I would go with downloading the "95b" bootdisk they have and unzip it to your "a:\" drive, make sure you have you startdisk you are using in the drive when you unzip it to there.


marcg


----------



## marcg (Jun 12, 2001)

The "a:" drive is already selected by default, so just click on "unzip" in the top right of the window that opens when you click on the newly downloaded self extracting zip file on your desktop.


----------



## sweetcheekies (Aug 23, 2001)

okay doing that now.. 

will brb with results


----------



## sweetcheekies (Aug 23, 2001)

okay here is what it did this time


lite on IDE cd rom device driver version 1.03
primary master
primary slave
secondary master
secondary slave
cd rom device driver not ready
abort or retry??

if i retry its the same thing

if i abort i get

No IDE cd rom found
please check cable or power cord
Ide device driver not installed

A:\> A:\> MSCDEX.EXE /d:mscdoo1 /l:d
device driver not found : 'Mscd001'
no valid cd device drvier selected

a:\>




basically the same thing right?


Sweet


----------



## marcg (Jun 12, 2001)

Ok, try inserting a blank formatted floppy in your "A" drive of the computer that's working and go to the site again. This time go to the area where it says at the bottom "If you don't have access to a bootable floppy (or I've lost you somewhere) here, by popular demand, are 2 complete bootable floppies,"[here] for the original 95,[here] for W95b (OSR2) or 98. Just stick a blank floppy in your A drive (If your floppy drive's not A: you'll have to change the destination) and double click the downloaded file. Reboot your computer with the floppy in the drive and your CDROM should be accessible. Click on the final [here] that appears in the paragragh. That is a complete startup disk with drivers that may work. Just follow the instructions that I already posted about all that unzipping it "a".


----------



## marcg (Jun 12, 2001)

Ok, try inserting a blank formatted floppy in your "A" drive of the computer that's working and go to the site again. This time go to the area where it says at the bottom "If you don't have access to a bootable floppy (or I've lost you somewhere) here, by popular demand, are 2 complete bootable floppies,"[here] for the original 95,[here] for W95b (OSR2) or 98. Just stick a blank floppy in your A drive (If your floppy drive's not A: you'll have to change the destination) and double click the downloaded file. Reboot your computer with the floppy in the drive and your CDROM should be accessible." Click on the final [here] that appears in the paragragh. That is a complete startup disk with drivers that may work. Just follow the instructions that I already posted about all that unzipping it "a".

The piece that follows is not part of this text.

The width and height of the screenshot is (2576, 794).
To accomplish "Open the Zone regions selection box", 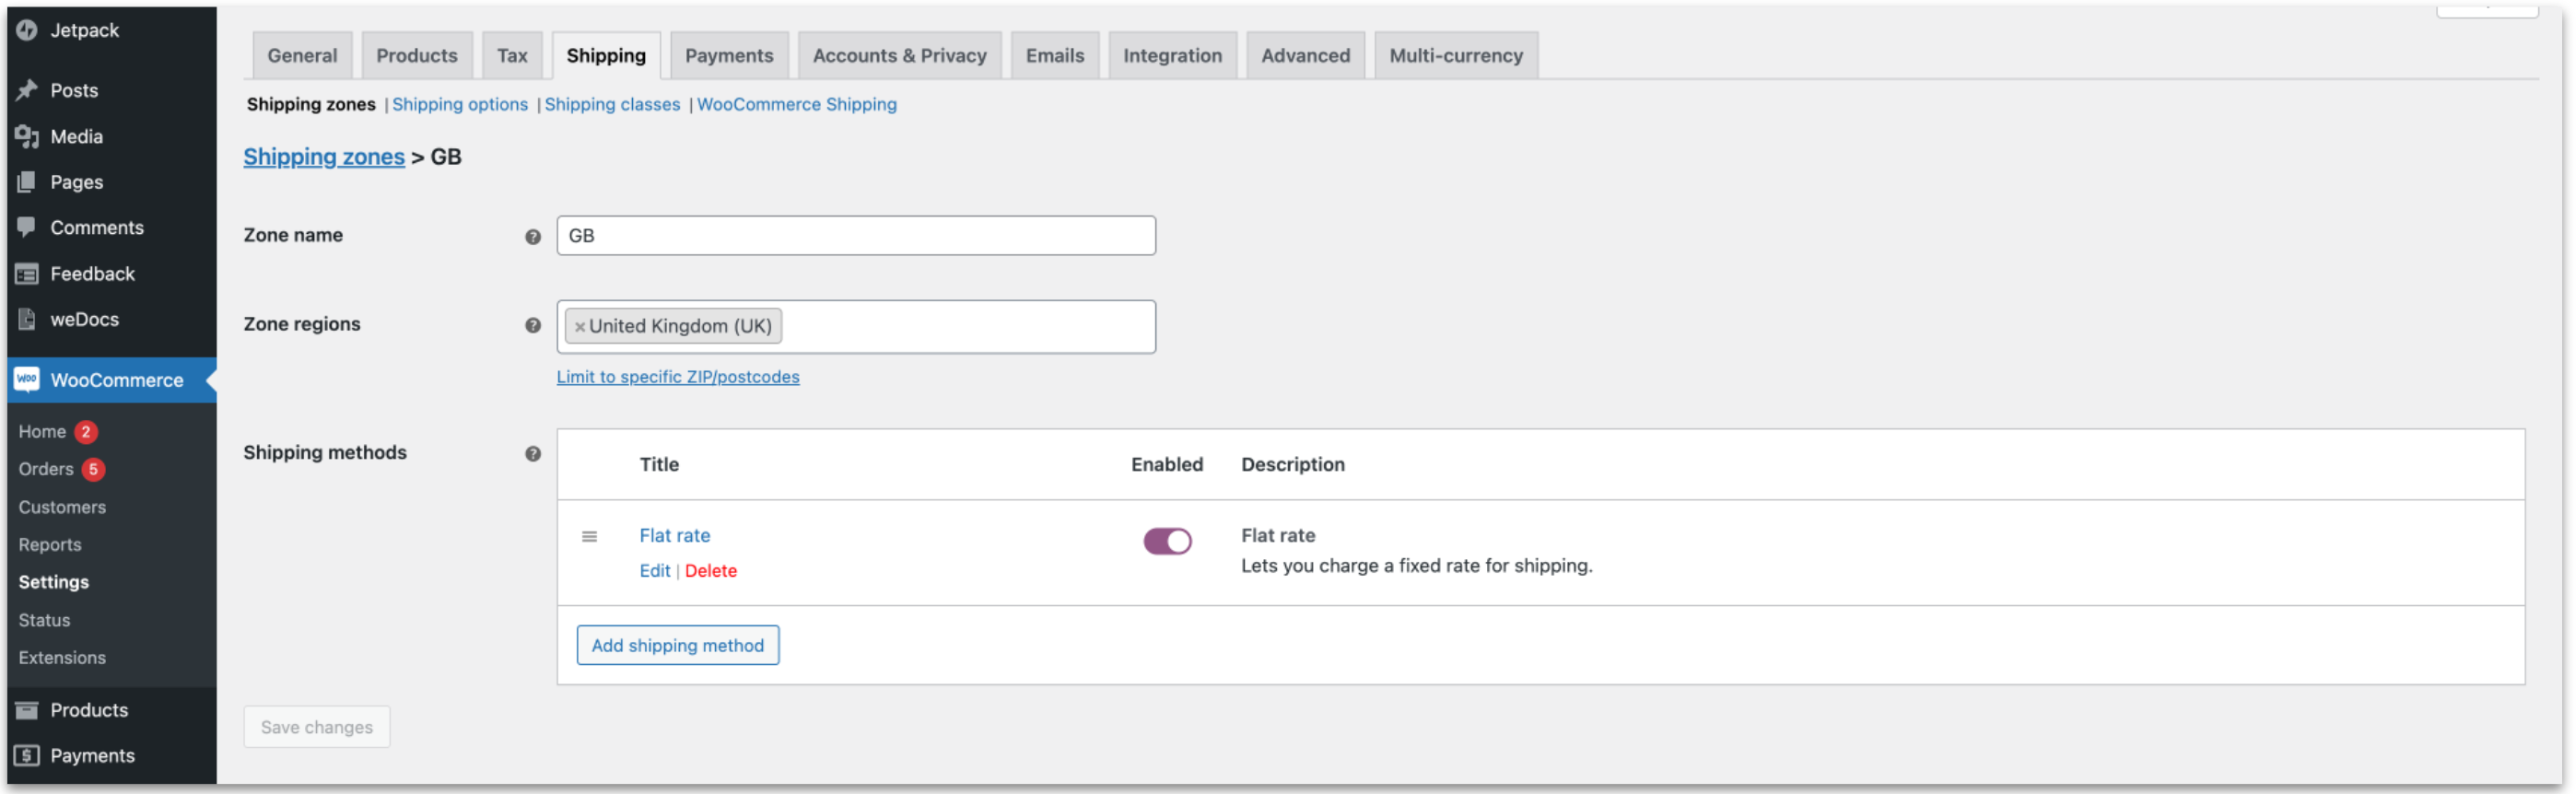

*"If you don't have access to a bootable floppy (or I've lost you somewhere) here, by popular demand, are 2 complete bootable floppies,"[here] for the original 95,[here] for W95b (OSR2) or 98. Just stick a blank floppy in your A drive (If your floppy drive's not A: you'll have to change the destination) and double click the downloaded file. Reboot your computer with the floppy in the drive and your CDROM should be accessible."* Here's a clearer posting of the previous, i think, lol.


----------



## sweetcheekies (Aug 23, 2001)

nothing i get remove disks or other media  

Sweet C


----------



## deanas (Dec 20, 2001)

Hi sweetcheekies:
If I've read all the posts correctly, it sounds as
though you're cdrom isn't working.
(quote)
lite on IDE cd rom device driver version 1.03 
primary master 
primary slave 
secondary master 
secondary slave 
cd rom device driver not ready 
abort or retry?? 

if i retry its the same thing 

if i abort i get 

No IDE cd rom found 
please check cable or power cord 
Ide device driver not installed 

A:\> A:\> MSCDEX.EXE /d:mscdoo1 /l:d 
device driver not found : 'Mscd001' 
no valid cd device drvier selected 
(unquote)
Do you notice when the computer boots up
whether the bios check finds your cdrom.
(Usually mentions finding harddrives and
cdroms)
If your comfortable with going into the case, Try checking
the cable and power connection to the cdrom. Otherwise
try a another cdrom.
Dean


----------



## Mosaic1 (Aug 17, 2001)

> No IDE cd rom found
> please check cable or power cord


 This could be it. You may need to go into the case after unplugging the computer and grounding yourself and making sure the CD Drive is connected to the Motherboard.

If it is not detected, no drivers can load.

Have you ever formatted and installed on this particular Computer? If so and it was successful using the generic CDROM driver on the bootdisk, then the problem stems from something else. This message indicates that could be the case as well.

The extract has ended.